◆ **Work order**: Exact reproduction required: the lines below from the line with "Click the 'スクリーニング件数合計: 993' total text" to the line with "This screenshot has width=800, height=420.", both ends included, and no others.

Dataset entries
>>

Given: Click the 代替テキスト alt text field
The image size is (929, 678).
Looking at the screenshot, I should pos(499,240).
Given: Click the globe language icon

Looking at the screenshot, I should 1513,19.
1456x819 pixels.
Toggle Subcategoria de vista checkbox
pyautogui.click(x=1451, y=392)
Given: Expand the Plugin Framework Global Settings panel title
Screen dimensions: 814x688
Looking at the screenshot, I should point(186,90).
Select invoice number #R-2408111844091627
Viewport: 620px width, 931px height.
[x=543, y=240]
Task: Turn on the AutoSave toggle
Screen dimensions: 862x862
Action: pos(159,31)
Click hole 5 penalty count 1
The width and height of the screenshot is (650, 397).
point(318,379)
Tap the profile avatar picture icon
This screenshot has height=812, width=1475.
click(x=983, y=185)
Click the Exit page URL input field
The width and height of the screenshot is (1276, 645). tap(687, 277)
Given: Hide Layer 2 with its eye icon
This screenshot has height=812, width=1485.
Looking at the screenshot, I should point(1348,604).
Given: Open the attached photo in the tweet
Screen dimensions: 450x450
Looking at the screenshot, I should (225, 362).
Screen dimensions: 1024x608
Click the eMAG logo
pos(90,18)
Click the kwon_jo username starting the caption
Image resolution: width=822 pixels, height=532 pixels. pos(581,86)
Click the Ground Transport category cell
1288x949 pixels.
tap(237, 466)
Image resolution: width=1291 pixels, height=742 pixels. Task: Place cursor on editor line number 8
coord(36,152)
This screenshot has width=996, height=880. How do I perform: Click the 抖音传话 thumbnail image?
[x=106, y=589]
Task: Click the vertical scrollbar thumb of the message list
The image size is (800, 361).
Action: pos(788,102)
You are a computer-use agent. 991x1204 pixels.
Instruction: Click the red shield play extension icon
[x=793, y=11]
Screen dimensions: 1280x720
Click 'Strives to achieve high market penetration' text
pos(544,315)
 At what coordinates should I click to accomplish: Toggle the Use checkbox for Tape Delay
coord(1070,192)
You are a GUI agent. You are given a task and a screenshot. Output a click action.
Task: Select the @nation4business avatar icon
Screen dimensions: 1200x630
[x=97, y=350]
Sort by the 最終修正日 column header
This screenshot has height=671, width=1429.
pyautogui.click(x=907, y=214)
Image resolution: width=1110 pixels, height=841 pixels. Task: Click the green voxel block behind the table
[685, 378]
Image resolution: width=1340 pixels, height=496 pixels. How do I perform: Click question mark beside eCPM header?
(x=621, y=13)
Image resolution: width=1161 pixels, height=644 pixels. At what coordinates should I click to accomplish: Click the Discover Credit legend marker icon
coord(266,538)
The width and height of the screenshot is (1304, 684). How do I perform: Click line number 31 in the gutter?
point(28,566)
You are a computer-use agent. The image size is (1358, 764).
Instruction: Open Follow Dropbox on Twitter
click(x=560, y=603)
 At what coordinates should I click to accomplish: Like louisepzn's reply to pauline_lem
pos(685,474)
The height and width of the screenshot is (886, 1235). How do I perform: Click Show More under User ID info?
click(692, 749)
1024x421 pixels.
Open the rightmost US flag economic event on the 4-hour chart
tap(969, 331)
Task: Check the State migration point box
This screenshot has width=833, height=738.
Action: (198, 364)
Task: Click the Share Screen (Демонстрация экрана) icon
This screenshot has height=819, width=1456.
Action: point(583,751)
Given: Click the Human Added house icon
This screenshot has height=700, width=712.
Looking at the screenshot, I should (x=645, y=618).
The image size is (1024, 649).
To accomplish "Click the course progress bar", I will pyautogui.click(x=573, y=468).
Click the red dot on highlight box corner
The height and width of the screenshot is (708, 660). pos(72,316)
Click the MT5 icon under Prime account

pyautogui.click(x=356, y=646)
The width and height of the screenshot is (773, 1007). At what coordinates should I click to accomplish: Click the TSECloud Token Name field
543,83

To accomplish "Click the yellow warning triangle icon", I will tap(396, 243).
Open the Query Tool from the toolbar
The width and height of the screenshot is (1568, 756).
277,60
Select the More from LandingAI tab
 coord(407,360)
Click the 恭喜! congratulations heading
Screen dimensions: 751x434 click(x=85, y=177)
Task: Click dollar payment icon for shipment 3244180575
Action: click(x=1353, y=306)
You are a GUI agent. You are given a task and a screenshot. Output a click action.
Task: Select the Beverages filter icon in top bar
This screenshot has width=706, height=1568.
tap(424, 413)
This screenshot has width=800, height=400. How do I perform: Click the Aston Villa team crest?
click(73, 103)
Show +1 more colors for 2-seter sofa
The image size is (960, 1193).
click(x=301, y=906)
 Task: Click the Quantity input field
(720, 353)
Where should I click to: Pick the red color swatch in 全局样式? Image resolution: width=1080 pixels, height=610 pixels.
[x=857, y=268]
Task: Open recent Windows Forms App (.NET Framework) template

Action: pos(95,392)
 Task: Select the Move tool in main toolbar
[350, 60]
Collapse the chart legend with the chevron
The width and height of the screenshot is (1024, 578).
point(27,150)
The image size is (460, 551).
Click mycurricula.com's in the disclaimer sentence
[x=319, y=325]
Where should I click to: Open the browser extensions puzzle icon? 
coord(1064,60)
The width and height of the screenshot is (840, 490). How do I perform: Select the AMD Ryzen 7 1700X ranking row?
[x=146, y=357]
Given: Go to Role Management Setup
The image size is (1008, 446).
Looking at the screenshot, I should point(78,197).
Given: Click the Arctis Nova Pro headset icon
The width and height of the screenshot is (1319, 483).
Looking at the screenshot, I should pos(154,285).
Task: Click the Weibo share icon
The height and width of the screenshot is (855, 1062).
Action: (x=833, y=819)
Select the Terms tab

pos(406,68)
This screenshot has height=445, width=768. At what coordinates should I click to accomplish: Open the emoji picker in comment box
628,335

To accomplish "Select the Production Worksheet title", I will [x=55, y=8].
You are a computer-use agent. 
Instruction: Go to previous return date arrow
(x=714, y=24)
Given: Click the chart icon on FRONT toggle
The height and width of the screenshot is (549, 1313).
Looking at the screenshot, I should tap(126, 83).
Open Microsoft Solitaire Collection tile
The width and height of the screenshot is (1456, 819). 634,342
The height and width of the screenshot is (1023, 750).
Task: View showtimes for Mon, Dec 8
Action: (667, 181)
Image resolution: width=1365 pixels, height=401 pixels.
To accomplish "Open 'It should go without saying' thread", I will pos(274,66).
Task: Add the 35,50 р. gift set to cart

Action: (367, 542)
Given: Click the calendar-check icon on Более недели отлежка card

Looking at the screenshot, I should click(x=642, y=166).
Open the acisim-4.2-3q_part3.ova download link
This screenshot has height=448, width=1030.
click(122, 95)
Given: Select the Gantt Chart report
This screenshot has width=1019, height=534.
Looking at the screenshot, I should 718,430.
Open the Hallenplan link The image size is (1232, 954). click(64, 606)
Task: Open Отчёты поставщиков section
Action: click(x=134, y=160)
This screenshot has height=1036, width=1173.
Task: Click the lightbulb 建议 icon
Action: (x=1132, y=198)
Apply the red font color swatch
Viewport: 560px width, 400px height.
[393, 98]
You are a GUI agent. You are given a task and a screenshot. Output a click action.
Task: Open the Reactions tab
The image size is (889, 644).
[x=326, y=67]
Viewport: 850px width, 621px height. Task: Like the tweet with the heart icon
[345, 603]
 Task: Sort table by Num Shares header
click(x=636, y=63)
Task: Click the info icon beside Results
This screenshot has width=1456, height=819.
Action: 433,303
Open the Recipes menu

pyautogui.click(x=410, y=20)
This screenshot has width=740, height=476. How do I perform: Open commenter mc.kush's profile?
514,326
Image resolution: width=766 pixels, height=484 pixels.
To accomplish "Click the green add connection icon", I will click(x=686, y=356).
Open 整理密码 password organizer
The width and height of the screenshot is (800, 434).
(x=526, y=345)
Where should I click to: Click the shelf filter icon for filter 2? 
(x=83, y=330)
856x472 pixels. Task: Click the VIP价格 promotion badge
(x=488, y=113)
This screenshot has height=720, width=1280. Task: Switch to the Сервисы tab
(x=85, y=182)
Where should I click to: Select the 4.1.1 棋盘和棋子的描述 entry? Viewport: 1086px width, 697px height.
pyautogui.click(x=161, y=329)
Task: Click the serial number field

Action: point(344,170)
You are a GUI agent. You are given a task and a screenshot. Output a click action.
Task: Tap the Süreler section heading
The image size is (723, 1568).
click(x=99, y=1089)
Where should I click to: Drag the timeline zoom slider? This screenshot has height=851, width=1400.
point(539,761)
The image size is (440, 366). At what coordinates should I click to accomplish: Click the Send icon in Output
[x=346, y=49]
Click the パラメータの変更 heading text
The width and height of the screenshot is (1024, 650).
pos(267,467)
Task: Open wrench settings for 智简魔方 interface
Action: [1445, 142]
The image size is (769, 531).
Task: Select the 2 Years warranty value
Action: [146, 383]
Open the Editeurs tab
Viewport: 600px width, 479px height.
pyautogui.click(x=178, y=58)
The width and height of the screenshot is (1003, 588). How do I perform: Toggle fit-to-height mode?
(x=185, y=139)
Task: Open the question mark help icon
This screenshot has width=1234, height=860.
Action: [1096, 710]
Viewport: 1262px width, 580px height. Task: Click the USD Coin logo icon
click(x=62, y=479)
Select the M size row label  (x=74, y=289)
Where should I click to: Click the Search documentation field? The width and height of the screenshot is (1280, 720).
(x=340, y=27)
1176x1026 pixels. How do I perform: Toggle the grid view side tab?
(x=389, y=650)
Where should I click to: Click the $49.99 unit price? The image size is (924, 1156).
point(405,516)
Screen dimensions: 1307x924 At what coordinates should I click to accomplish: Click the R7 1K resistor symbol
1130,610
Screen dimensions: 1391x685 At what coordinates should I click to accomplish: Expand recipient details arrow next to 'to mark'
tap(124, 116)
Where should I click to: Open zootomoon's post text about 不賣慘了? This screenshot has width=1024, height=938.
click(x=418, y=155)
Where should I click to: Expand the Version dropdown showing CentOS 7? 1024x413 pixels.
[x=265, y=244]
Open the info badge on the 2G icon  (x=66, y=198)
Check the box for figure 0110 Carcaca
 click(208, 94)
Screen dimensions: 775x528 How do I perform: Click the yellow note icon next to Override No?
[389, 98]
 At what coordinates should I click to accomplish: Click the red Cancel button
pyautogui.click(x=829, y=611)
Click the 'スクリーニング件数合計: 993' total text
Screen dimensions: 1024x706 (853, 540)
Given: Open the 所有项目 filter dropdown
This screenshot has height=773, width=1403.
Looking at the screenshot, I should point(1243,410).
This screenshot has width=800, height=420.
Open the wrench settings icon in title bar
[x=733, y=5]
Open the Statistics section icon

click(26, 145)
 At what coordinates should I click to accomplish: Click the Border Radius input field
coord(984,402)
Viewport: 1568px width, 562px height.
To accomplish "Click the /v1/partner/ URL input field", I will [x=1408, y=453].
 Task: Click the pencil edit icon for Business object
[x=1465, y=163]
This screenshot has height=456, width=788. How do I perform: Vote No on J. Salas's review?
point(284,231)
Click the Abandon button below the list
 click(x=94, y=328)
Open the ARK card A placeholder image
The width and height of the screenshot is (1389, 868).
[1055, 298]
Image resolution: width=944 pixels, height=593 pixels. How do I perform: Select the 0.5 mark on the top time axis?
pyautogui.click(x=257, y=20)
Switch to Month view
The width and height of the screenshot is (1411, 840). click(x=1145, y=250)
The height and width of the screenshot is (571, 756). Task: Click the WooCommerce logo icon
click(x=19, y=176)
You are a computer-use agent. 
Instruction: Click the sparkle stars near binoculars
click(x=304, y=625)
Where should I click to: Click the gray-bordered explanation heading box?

<<

◆ **Task output**:
Click the 'スクリーニング件数合計: 993' total text
Screen dimensions: 1024x706 (853, 540)
Given: Open the 所有项目 filter dropdown
This screenshot has height=773, width=1403.
Looking at the screenshot, I should point(1243,410).
This screenshot has width=800, height=420.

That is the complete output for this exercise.